Il grande squalo scivolava silenzioso nelle acque notturne, spinto da brevi colpi della coda a mezzaluna. La bocca era aperta solo quel tanto che bastava per far giungere un flusso d'acqua alle branchie. Quasi non c'era altro movimento: un’occasionale correzione della rotta, apparentemente senza meta, con il lieve sollevarsi e abbassarsi di una pinna pettorale, così come un uccello muta direzione inclinando un’ala e alzando un’altra.
Dubito
che ci siano persone che non hanno mai visto, o almeno sentito
parlare del film di Steven Spielberg del 1975, “Lo squalo”:
pochi, immagino, sanno però che il regista si è ispirato in parte a
questo libro uscito nel 1974 dello scrittore Peter Benchley.
Rispetto
alla storia originale, il film ha preso una ben diversa direzione: lo
si comprende bene leggendo questo romanzo dove, al centro del
racconto c’è ancora questo enorme squalo che irrompe nella vita
della cittadina turistica di Amity nel Long Island.
Ma se nel
film quello che rimane è la coraggiosa lotta del bene contro il
male, rappresentato dal capo della polizia locale Brody, nel libro
tutto questo è molto più sfumato.
Lo squalo irrompe nella vita delle persone di questa cittadina che campa sul turismo facendo esplodere una serie di problematiche che covavano da tempo: c’è la crisi familiare del protagonista, Martin Brody e di sua moglie Ellen, che stanno vivendo un momento di crisi del loro matrimonio.
Ellen si sentì afferrare da una malinconia terribile, dolorosa. Più che mai sentiva che la sua vita o almeno la fase più bella, la più fresca e spensierata le stava ormai alle spalle.
Ci
sono i tanti interessi dei commercianti e perfino del sindaco, per
tenere le spiagge aperte, nonostante la scoperta del primo cadavere.
Il personaggi di Matt Hooper è completamente diverso rispetto al film: l’esperto di pesci viene chiamato per aiutare la polizia di Amity nel catturare questo enorme squalo, e Brody percepisce questo suo arrivo come un altra intrusione, qualcuno che da fuori viene a mostrare la sua superiorità. Tra l’altro Hooper appartiene a quello strato sociale da cui proviene anche la moglie Ellen, la ricca borghesia di città che viene ad Amity per divertirsi.
In camera da letto, mentre si spogliava, gli venne in mente che la causa di quell'attrito, la fonte di tutta quella tensione era un pesce: un animale ottuso che lui non aveva mai visto. Sorrise di quell'assurdità.

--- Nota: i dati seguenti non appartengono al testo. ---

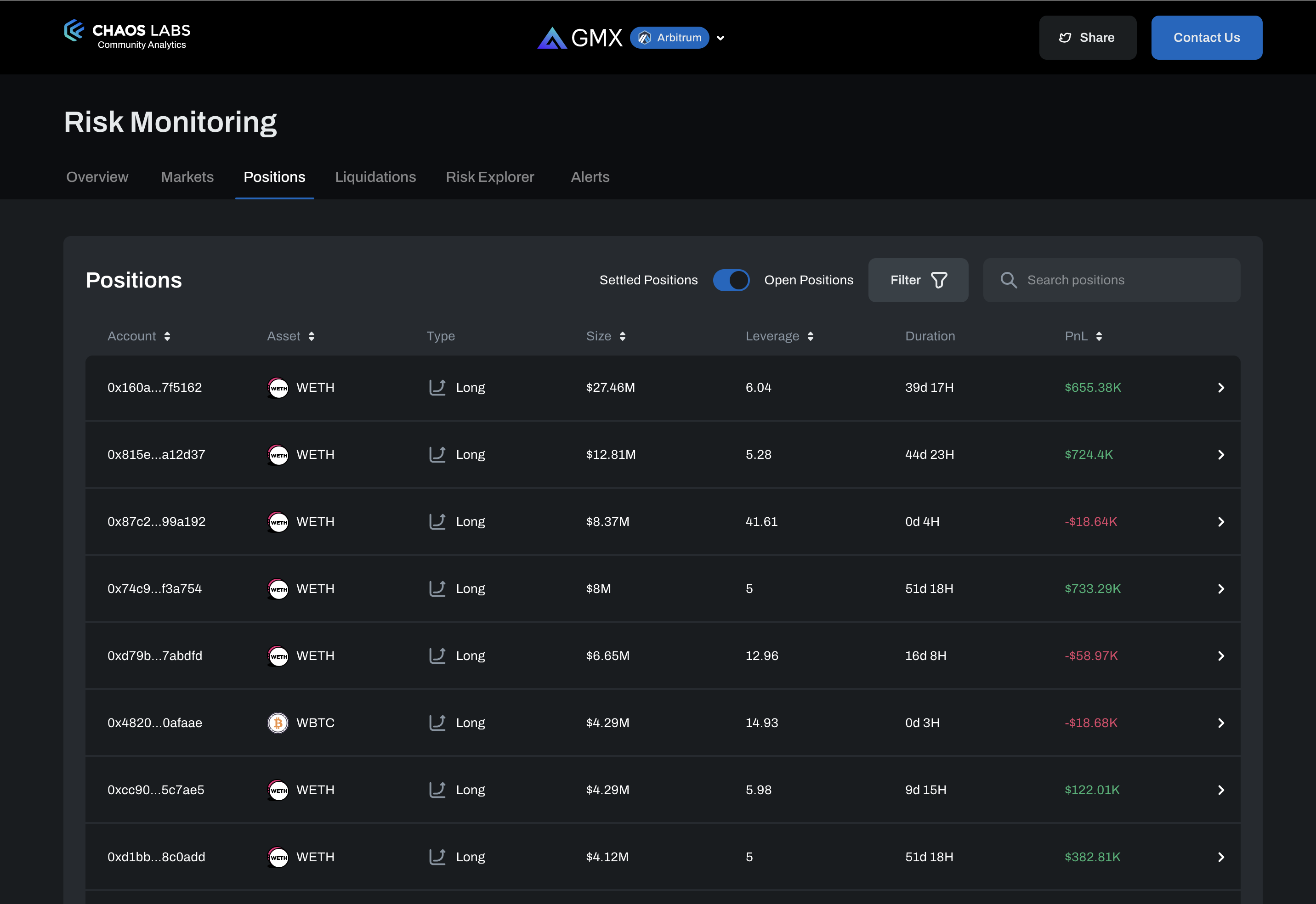Click the Arbitrum network badge icon
1316x904 pixels.
tap(645, 38)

A parte i primi capitoli, dove compare questo squalo che uccide le persone dettato dal suo istinto, la parte centrale del romanzo racconta di Amity, di come all’improvviso tutti i delicati equilibri delle vite dei personaggi si sgretolino e costringano loro a fare i conti con la propria vita.
Nell’ultima
parte del romanzo c’è la vera caccia al “leviatano”, questo
essere spaventoso venuto non si sa come per distruggere la vita di
Amity (come un castigo di Dio): è il racconto dell’uomo solo in
mezzo all’oceano, un enorme territorio sconosciuto di cui vediamo
solo la superficie e dal cui fondo spunta enorme creatura che fa
paura. Perché è oscura, come le acque da cui proviene, oscura come
i suoi occhi neri. Oscura perché imprevedibile.
La caccia allo
squalo diventa la caccia al terrore primordiale dell’uomo, la paura
di venire ucciso da un pericolo che non vedi arrivare e che può
sbranarti.
Negli ultimi anni della sua vita, l’autore
(morto nel 2006) è diventato un difensore della causa degli squali,
la cui sopravvivenza oggi è messa a rischio dall’uomo.